(Excerpted records)

——

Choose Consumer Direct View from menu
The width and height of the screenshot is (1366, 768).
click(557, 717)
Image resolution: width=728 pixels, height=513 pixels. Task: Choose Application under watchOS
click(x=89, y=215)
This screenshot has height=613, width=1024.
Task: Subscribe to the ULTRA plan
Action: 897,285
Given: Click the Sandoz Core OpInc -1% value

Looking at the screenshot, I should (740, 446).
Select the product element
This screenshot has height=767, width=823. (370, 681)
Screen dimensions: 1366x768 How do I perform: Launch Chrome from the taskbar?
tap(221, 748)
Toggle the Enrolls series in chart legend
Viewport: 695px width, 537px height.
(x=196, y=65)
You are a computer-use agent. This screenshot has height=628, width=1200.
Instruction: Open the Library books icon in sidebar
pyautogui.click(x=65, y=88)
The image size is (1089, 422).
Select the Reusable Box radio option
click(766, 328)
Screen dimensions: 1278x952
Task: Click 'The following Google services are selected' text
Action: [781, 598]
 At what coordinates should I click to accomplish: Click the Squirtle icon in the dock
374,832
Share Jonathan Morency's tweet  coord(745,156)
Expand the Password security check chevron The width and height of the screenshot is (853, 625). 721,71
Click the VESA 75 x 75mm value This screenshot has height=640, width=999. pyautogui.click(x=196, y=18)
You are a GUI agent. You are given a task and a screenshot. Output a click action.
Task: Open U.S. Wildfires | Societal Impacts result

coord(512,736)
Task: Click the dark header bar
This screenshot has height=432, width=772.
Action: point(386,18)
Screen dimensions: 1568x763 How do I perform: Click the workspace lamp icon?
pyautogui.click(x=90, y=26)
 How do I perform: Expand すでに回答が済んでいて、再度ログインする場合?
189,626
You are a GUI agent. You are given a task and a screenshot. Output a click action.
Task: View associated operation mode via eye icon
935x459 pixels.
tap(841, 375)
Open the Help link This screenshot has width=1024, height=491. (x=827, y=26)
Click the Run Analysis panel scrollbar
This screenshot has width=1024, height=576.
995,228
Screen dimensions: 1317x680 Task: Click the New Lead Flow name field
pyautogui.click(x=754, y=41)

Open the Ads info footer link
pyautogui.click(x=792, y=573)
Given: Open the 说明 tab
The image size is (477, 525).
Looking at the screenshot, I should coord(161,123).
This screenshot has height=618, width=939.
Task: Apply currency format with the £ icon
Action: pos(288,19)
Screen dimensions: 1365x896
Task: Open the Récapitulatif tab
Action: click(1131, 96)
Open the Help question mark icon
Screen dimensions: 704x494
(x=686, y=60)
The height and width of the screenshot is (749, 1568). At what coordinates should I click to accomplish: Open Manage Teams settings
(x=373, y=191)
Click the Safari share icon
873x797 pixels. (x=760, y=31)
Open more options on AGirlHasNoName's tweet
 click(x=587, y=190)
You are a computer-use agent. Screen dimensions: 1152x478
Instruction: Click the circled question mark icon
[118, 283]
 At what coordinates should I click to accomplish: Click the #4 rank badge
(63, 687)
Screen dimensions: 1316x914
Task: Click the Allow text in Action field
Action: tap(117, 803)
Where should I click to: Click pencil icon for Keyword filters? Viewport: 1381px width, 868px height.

——

(What the exercise asks)
Copy the material above verbatim, reproducing every line without changes.

(Expected answer)
Choose Consumer Direct View from menu
The width and height of the screenshot is (1366, 768).
click(557, 717)
Image resolution: width=728 pixels, height=513 pixels. Task: Choose Application under watchOS
click(x=89, y=215)
This screenshot has height=613, width=1024.
Task: Subscribe to the ULTRA plan
Action: 897,285
Given: Click the Sandoz Core OpInc -1% value

Looking at the screenshot, I should (740, 446).
Select the product element
This screenshot has height=767, width=823. (370, 681)
Screen dimensions: 1366x768 How do I perform: Launch Chrome from the taskbar?
tap(221, 748)
Toggle the Enrolls series in chart legend
Viewport: 695px width, 537px height.
(x=196, y=65)
You are a computer-use agent. This screenshot has height=628, width=1200.
Instruction: Open the Library books icon in sidebar
pyautogui.click(x=65, y=88)
The image size is (1089, 422).
Select the Reusable Box radio option
click(766, 328)
Screen dimensions: 1278x952
Task: Click 'The following Google services are selected' text
Action: [781, 598]
 At what coordinates should I click to accomplish: Click the Squirtle icon in the dock
374,832
Share Jonathan Morency's tweet  coord(745,156)
Expand the Password security check chevron The width and height of the screenshot is (853, 625). 721,71
Click the VESA 75 x 75mm value This screenshot has height=640, width=999. pyautogui.click(x=196, y=18)
You are a GUI agent. You are given a task and a screenshot. Output a click action.
Task: Open U.S. Wildfires | Societal Impacts result

coord(512,736)
Task: Click the dark header bar
This screenshot has height=432, width=772.
Action: point(386,18)
Screen dimensions: 1568x763 How do I perform: Click the workspace lamp icon?
pyautogui.click(x=90, y=26)
 How do I perform: Expand すでに回答が済んでいて、再度ログインする場合?
189,626
You are a GUI agent. You are given a task and a screenshot. Output a click action.
Task: View associated operation mode via eye icon
935x459 pixels.
tap(841, 375)
Open the Help link This screenshot has width=1024, height=491. (x=827, y=26)
Click the Run Analysis panel scrollbar
This screenshot has width=1024, height=576.
995,228
Screen dimensions: 1317x680 Task: Click the New Lead Flow name field
pyautogui.click(x=754, y=41)

Open the Ads info footer link
pyautogui.click(x=792, y=573)
Given: Open the 说明 tab
The image size is (477, 525).
Looking at the screenshot, I should coord(161,123).
This screenshot has height=618, width=939.
Task: Apply currency format with the £ icon
Action: pos(288,19)
Screen dimensions: 1365x896
Task: Open the Récapitulatif tab
Action: click(1131, 96)
Open the Help question mark icon
Screen dimensions: 704x494
(x=686, y=60)
The height and width of the screenshot is (749, 1568). At what coordinates should I click to accomplish: Open Manage Teams settings
(x=373, y=191)
Click the Safari share icon
873x797 pixels. (x=760, y=31)
Open more options on AGirlHasNoName's tweet
 click(x=587, y=190)
You are a computer-use agent. Screen dimensions: 1152x478
Instruction: Click the circled question mark icon
[118, 283]
 At what coordinates should I click to accomplish: Click the #4 rank badge
(63, 687)
Screen dimensions: 1316x914
Task: Click the Allow text in Action field
Action: tap(117, 803)
Where should I click to: Click pencil icon for Keyword filters? Viewport: 1381px width, 868px height.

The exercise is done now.